Alex’s health seems to be okay right now. Putting the scopolamine patch on her back instead of behind her ear is proving very helpful. It still reduces the amount of drool (and consequent wet breathing) and she can’t reach her back to pick it off. She does have a new red spot on her right shoulder and Drew & I feel fairly sure it is another pressure sore. It is not open or infected, so that is good. It makes perfect sense for it to be in that specific location because she often lays on her right side and uses her left hand to operate her computer. I’m hoping we can keep it protected and clean and that it will not progress to anything worse.
Grandpa seems to be doing okay at Dad’s house. It’s been one month and they are both slowly adjusting. I am continually thankful that he is there, as I don’t believe it would have been safe for him to continue living alone. I think I’ve hesitated talking about this because I don’t want to offend him in any way, but the fact is that he is getting a little more confused and making a little less sense these days. Knowing that Dad will be home from work at 5 every day gives me great peace of mind and gives Grandpa something to look forward to. Grandpa is driving almost zero now and that has been his own choice. His ability and willingness to make that decision is a blessing. I know I shared with you all about taking him to the oral surgeon to see about pulling his teeth last August. He has finally decided that it needs to be done and I have made a call to the doctor to get that arranged. I also intend to make an appointment with his GP soon just as a yearly check up and also to discuss the possibility that we are dealing with early dementia. The earlier that is addressed the better.
As for Dad, his new role as caregiver is surely an adjustment. I know he is glad he is able to do this, but the role of caregiver comes with many changes and challenges. I can only imagine what that is like, but I will continue to be whatever support that I can.
This has turned into an update of sorts, so let me mention… Sasha is almost 7 months pregnant now. Baby boy (who has yet to be named) and momma are doing well. Alex uses her computer to say, “I want to see new baby,” at least 2 or 3 times a week.
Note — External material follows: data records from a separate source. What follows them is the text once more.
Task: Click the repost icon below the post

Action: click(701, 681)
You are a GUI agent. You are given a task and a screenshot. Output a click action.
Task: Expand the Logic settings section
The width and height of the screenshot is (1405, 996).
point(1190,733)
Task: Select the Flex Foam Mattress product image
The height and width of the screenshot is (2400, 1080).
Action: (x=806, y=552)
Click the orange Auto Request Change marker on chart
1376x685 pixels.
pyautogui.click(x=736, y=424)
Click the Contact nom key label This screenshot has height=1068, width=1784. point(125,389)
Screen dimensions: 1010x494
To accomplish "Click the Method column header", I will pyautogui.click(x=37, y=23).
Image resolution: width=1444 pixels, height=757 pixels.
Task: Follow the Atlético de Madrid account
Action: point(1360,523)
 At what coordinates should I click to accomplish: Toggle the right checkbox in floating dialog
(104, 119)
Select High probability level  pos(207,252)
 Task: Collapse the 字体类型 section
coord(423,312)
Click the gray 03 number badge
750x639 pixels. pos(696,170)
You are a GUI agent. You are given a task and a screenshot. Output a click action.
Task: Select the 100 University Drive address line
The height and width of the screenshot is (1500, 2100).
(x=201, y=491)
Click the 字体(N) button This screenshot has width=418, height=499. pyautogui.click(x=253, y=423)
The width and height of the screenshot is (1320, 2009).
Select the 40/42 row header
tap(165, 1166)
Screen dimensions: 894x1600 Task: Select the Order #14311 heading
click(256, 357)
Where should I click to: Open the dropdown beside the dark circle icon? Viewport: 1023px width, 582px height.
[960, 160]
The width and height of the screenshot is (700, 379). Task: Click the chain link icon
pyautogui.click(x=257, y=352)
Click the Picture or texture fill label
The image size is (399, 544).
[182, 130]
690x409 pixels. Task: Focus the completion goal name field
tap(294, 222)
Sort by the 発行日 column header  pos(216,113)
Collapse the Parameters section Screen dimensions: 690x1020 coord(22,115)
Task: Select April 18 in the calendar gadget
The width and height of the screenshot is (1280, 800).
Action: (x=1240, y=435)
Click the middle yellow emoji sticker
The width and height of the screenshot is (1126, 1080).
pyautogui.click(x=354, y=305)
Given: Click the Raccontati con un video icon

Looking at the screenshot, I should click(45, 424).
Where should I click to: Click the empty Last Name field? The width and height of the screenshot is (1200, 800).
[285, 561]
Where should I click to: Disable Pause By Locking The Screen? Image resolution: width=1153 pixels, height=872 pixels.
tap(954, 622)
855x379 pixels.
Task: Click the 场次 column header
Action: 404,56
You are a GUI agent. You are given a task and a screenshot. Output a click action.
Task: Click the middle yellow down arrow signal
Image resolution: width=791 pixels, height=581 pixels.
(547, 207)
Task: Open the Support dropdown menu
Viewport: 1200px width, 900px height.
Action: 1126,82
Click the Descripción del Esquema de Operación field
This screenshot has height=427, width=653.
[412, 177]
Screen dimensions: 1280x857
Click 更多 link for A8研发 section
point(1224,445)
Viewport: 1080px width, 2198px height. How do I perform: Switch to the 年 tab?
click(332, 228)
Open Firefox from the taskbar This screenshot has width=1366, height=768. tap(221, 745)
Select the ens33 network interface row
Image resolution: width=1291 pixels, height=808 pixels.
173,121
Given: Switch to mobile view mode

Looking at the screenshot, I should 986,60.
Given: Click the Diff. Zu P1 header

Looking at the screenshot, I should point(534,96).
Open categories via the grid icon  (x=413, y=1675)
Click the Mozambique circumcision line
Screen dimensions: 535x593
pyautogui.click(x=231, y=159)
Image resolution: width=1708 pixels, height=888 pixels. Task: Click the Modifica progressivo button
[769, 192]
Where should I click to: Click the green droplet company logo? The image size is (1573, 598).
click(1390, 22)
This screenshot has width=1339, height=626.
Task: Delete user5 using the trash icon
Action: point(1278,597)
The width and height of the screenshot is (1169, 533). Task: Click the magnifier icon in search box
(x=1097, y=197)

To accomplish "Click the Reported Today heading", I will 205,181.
Drew told her the baby had to cook a bit longer and she laughed like that was the funniest thing she had ever heard. If my memory serves me, 6-7 months was my favorite time of pregnancy. I was big enough to look pregnant and far enough along to feel the baby, but not so huge that I couldn’t paint my own toe nails :) I hope Sasha is enjoying this stage, too.
One last thing… as much as I would love to take Alex on a vacation, I’m no longer feeling the urgency. She is honestly happy with tiny adventures and having the three of us together. There is no sense in pushing her limits just to feed my own idea of what we should or could be doing.